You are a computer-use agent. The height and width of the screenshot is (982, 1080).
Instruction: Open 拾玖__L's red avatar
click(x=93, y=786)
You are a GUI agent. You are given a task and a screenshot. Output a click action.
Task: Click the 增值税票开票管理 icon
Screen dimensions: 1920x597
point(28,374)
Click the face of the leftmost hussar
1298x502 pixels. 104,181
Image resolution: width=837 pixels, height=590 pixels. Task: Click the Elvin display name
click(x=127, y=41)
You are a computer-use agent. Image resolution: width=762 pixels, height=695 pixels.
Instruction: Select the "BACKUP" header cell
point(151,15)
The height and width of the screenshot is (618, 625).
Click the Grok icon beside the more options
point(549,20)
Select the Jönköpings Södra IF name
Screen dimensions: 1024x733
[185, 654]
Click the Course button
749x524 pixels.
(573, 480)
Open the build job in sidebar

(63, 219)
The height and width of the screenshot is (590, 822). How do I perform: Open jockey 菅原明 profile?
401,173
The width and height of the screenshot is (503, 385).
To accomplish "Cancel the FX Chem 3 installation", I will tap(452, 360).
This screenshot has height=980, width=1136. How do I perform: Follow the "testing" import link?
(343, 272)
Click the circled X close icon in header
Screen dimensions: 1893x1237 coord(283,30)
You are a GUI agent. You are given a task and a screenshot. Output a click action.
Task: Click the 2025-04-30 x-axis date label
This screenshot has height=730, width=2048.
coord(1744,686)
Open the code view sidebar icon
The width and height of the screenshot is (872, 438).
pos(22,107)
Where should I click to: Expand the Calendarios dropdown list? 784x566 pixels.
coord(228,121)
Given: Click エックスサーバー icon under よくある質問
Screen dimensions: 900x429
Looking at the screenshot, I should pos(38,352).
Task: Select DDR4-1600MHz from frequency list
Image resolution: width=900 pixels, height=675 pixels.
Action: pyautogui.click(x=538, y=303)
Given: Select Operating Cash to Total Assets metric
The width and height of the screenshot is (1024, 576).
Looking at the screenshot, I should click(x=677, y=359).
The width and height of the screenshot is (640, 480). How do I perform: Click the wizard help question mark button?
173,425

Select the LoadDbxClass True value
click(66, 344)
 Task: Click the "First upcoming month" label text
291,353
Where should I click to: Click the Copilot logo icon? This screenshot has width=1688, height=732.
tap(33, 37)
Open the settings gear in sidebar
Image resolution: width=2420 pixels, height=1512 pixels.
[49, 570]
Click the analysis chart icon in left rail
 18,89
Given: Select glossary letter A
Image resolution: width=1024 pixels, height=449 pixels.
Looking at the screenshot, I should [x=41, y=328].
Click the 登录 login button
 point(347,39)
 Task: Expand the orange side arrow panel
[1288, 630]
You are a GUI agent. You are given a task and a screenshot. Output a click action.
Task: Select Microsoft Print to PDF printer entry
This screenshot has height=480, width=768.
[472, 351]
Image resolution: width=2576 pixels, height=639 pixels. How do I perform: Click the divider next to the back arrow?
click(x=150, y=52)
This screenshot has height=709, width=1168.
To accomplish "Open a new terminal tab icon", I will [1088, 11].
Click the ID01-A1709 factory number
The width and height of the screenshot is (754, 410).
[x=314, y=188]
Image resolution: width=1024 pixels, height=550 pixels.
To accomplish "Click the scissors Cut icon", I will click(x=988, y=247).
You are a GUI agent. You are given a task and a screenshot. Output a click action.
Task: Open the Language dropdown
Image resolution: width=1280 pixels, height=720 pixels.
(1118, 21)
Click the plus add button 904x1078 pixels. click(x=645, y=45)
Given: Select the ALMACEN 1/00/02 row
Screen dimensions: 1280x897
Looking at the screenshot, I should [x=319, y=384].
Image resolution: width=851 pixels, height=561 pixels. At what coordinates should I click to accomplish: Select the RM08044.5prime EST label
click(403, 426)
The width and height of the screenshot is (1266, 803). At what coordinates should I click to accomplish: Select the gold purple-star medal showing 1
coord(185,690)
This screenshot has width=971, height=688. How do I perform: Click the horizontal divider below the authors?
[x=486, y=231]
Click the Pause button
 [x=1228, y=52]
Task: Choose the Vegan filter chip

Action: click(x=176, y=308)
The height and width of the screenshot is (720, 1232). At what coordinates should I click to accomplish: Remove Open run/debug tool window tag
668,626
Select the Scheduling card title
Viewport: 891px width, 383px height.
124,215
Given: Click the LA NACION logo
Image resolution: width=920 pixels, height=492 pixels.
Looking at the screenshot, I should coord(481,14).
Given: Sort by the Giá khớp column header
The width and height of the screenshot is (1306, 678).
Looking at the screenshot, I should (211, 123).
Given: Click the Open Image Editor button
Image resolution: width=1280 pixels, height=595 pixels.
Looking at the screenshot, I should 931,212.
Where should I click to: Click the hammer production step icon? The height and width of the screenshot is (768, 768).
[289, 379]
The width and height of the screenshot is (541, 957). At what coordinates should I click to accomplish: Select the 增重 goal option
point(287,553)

===

**Required action:** All of the material, start to finish, should be retyped exactly.

**Output of the exercise:**
You are a computer-use agent. The height and width of the screenshot is (982, 1080).
Instruction: Open 拾玖__L's red avatar
click(x=93, y=786)
You are a GUI agent. You are given a task and a screenshot. Output a click action.
Task: Click the 增值税票开票管理 icon
Screen dimensions: 1920x597
point(28,374)
Click the face of the leftmost hussar
1298x502 pixels. 104,181
Image resolution: width=837 pixels, height=590 pixels. Task: Click the Elvin display name
click(x=127, y=41)
You are a computer-use agent. Image resolution: width=762 pixels, height=695 pixels.
Instruction: Select the "BACKUP" header cell
point(151,15)
The height and width of the screenshot is (618, 625).
Click the Grok icon beside the more options
point(549,20)
Select the Jönköpings Södra IF name
Screen dimensions: 1024x733
[185, 654]
Click the Course button
749x524 pixels.
(573, 480)
Open the build job in sidebar

(63, 219)
The height and width of the screenshot is (590, 822). How do I perform: Open jockey 菅原明 profile?
401,173
The width and height of the screenshot is (503, 385).
To accomplish "Cancel the FX Chem 3 installation", I will tap(452, 360).
This screenshot has height=980, width=1136. How do I perform: Follow the "testing" import link?
(343, 272)
Click the circled X close icon in header
Screen dimensions: 1893x1237 coord(283,30)
You are a GUI agent. You are given a task and a screenshot. Output a click action.
Task: Click the 2025-04-30 x-axis date label
This screenshot has height=730, width=2048.
coord(1744,686)
Open the code view sidebar icon
The width and height of the screenshot is (872, 438).
pos(22,107)
Where should I click to: Expand the Calendarios dropdown list? 784x566 pixels.
coord(228,121)
Given: Click エックスサーバー icon under よくある質問
Screen dimensions: 900x429
Looking at the screenshot, I should pos(38,352).
Task: Select DDR4-1600MHz from frequency list
Image resolution: width=900 pixels, height=675 pixels.
Action: pyautogui.click(x=538, y=303)
Given: Select Operating Cash to Total Assets metric
The width and height of the screenshot is (1024, 576).
Looking at the screenshot, I should click(x=677, y=359).
The width and height of the screenshot is (640, 480). How do I perform: Click the wizard help question mark button?
173,425

Select the LoadDbxClass True value
click(66, 344)
 Task: Click the "First upcoming month" label text
291,353
Where should I click to: Click the Copilot logo icon? This screenshot has width=1688, height=732.
tap(33, 37)
Open the settings gear in sidebar
Image resolution: width=2420 pixels, height=1512 pixels.
[49, 570]
Click the analysis chart icon in left rail
 18,89
Given: Select glossary letter A
Image resolution: width=1024 pixels, height=449 pixels.
Looking at the screenshot, I should [x=41, y=328].
Click the 登录 login button
 point(347,39)
 Task: Expand the orange side arrow panel
[1288, 630]
You are a GUI agent. You are given a task and a screenshot. Output a click action.
Task: Select Microsoft Print to PDF printer entry
This screenshot has height=480, width=768.
[472, 351]
Image resolution: width=2576 pixels, height=639 pixels. How do I perform: Click the divider next to the back arrow?
click(x=150, y=52)
This screenshot has height=709, width=1168.
To accomplish "Open a new terminal tab icon", I will [1088, 11].
Click the ID01-A1709 factory number
The width and height of the screenshot is (754, 410).
[x=314, y=188]
Image resolution: width=1024 pixels, height=550 pixels.
To accomplish "Click the scissors Cut icon", I will click(x=988, y=247).
You are a GUI agent. You are given a task and a screenshot. Output a click action.
Task: Open the Language dropdown
Image resolution: width=1280 pixels, height=720 pixels.
(1118, 21)
Click the plus add button 904x1078 pixels. click(x=645, y=45)
Given: Select the ALMACEN 1/00/02 row
Screen dimensions: 1280x897
Looking at the screenshot, I should [x=319, y=384].
Image resolution: width=851 pixels, height=561 pixels. At what coordinates should I click to accomplish: Select the RM08044.5prime EST label
click(403, 426)
The width and height of the screenshot is (1266, 803). At what coordinates should I click to accomplish: Select the gold purple-star medal showing 1
coord(185,690)
This screenshot has width=971, height=688. How do I perform: Click the horizontal divider below the authors?
[x=486, y=231]
Click the Pause button
 [x=1228, y=52]
Task: Choose the Vegan filter chip

Action: click(x=176, y=308)
The height and width of the screenshot is (720, 1232). At what coordinates should I click to accomplish: Remove Open run/debug tool window tag
668,626
Select the Scheduling card title
Viewport: 891px width, 383px height.
124,215
Given: Click the LA NACION logo
Image resolution: width=920 pixels, height=492 pixels.
Looking at the screenshot, I should coord(481,14).
Given: Sort by the Giá khớp column header
The width and height of the screenshot is (1306, 678).
Looking at the screenshot, I should (211, 123).
Given: Click the Open Image Editor button
Image resolution: width=1280 pixels, height=595 pixels.
Looking at the screenshot, I should 931,212.
Where should I click to: Click the hammer production step icon? The height and width of the screenshot is (768, 768).
[289, 379]
The width and height of the screenshot is (541, 957). At what coordinates should I click to accomplish: Select the 增重 goal option
point(287,553)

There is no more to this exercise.